5 reasons CME must (and will) change
June 12, 2013 in Medical Technology
As in many fields, it’s taken for granted that a physician’s education never really ends. But when it comes to continuing medical education, many healthcare stakeholders believe that the current system is, in a nutshell, broken.
A 2010 report from the Institute of Medicine, “Redesigning Continuing Education in the Health Professions,” summed it up: “The absence of a comprehensive and well-integrated system of continuing education in the health professions is an important contributing factor to knowledge and performance deficiencies at the individual and system levels.”
Indeed, those “deficiencies” translate into a significantly increased risk of patient safety incidents as a result of provider error.
As Matthew Hanis, vice president of sales for Boston-based Advanced Practice Strategies, put it recently, “There are judgment and knowledge errors that lead to problems.”

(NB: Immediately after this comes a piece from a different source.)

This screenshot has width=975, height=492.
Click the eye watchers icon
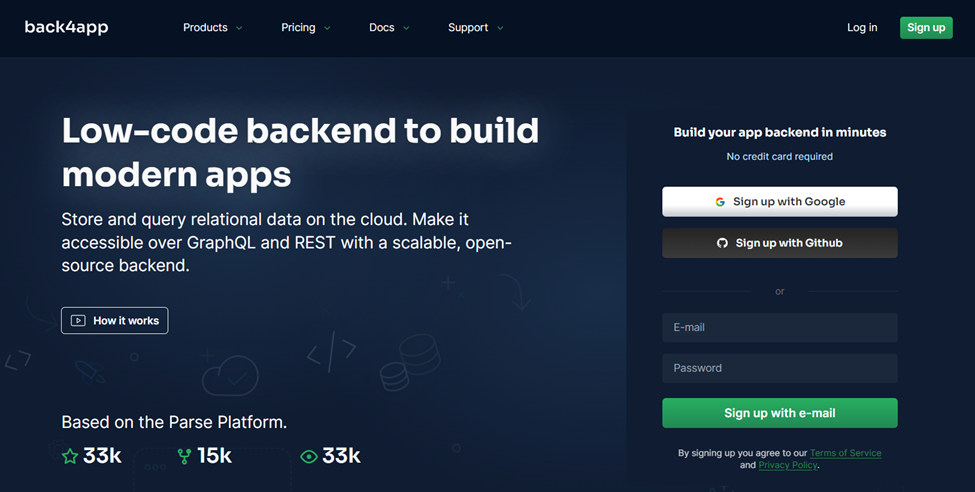(308, 457)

Solving those problems – or, rather, eliminating them altogether – is a big part of APS’ mission, and its method involves offering physicians CME tools that aim to be both targeted and demonstrably effective.

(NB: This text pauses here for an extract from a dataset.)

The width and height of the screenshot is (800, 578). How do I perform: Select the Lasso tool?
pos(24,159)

According to Hanis, APS’ focus on CME grew out of its original mission to provide physicians with “evidentiary delivery materials” for use in defending themselves against malpractice suits. The business was growing nicely, Hanis said, “But then the team decided to take it a step further by tackling the question of how to keep those cases from coming into the courtroom in the first place.”
The answer, APS concluded, was to work on eliminating the very errors for which providers were finding themselves on trial. And that came down to developing CME tools that will, at the very least, reduce the risk of patient injury by ensuring that physicians are armed with up-to-date training and clinical knowledge.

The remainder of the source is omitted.